Report every line of the data below that contains the word "perform", matching its case exactly.

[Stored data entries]
=-=-=
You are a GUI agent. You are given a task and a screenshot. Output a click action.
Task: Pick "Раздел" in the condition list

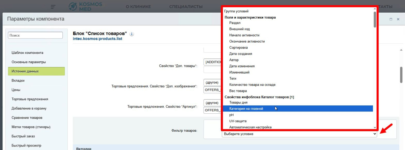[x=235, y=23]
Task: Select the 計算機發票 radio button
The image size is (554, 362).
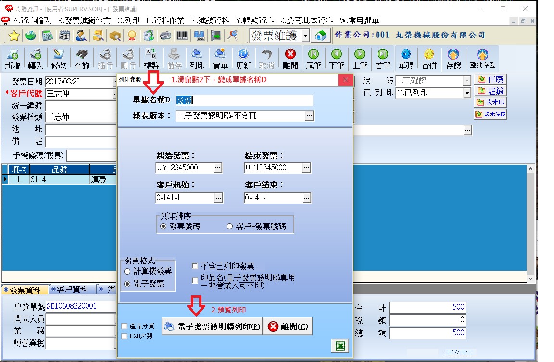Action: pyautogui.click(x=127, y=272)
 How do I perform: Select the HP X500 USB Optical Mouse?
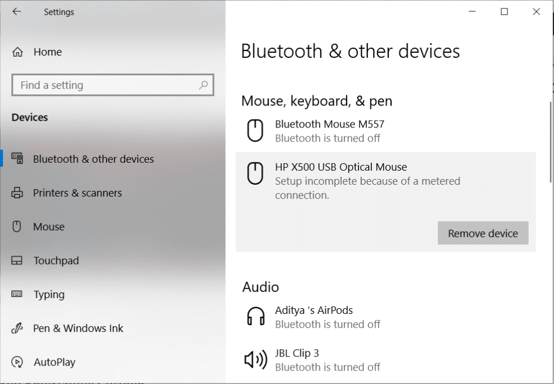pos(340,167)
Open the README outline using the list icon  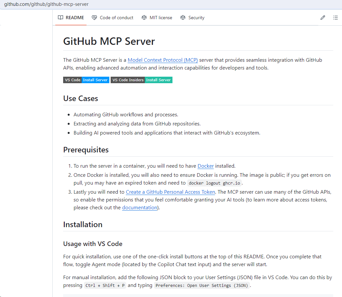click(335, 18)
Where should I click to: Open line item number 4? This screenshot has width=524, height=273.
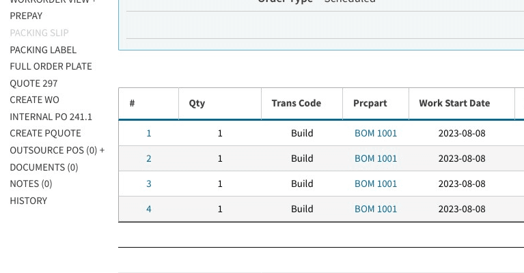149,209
=-=-=
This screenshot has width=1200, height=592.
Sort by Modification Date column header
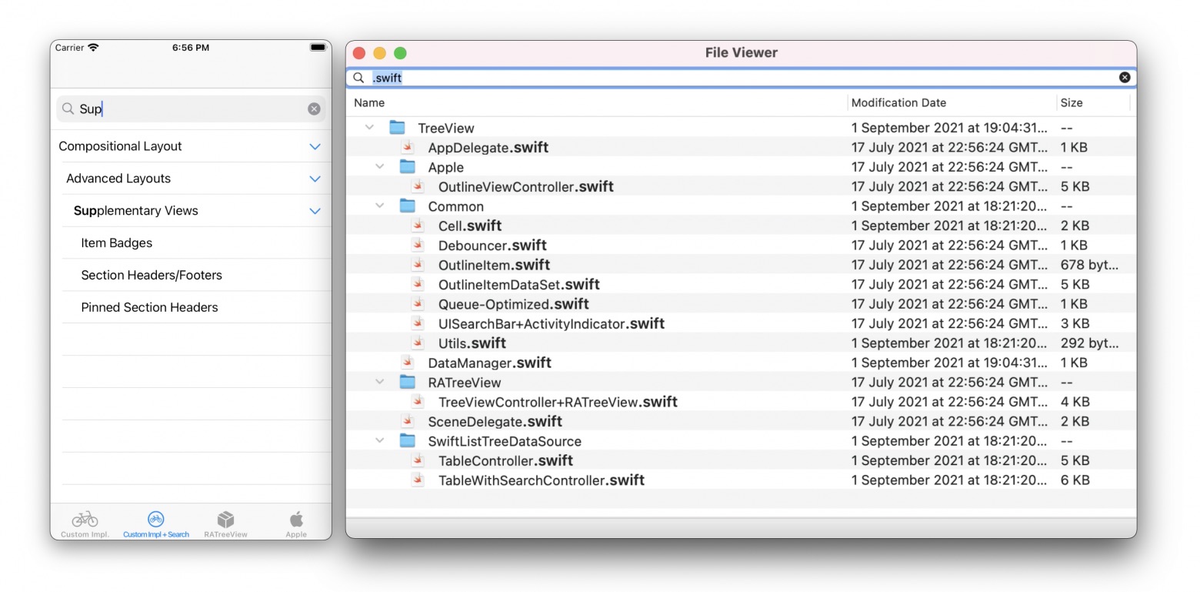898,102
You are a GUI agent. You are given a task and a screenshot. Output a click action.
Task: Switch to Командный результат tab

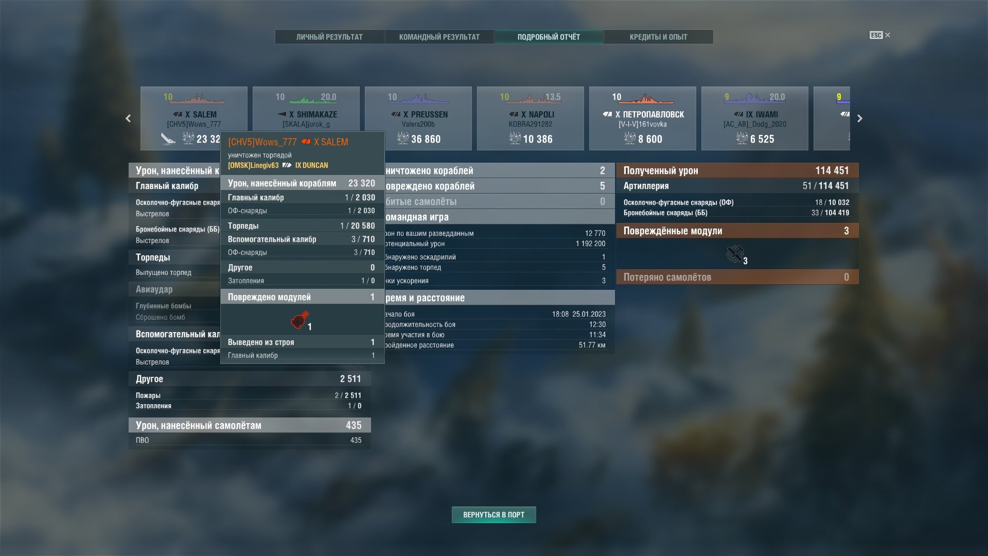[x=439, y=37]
=-=-=
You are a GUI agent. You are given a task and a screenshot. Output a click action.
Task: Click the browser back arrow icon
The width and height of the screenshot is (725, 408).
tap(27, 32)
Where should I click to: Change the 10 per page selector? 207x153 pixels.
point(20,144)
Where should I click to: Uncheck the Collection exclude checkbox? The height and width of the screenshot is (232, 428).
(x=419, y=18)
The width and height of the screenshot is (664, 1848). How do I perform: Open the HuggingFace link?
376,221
=-=-=
## Expected output
 How do I perform: Select the HP X500 USB Optical Mouse?
The width and height of the screenshot is (664, 1848). How do I perform: Open the HuggingFace link?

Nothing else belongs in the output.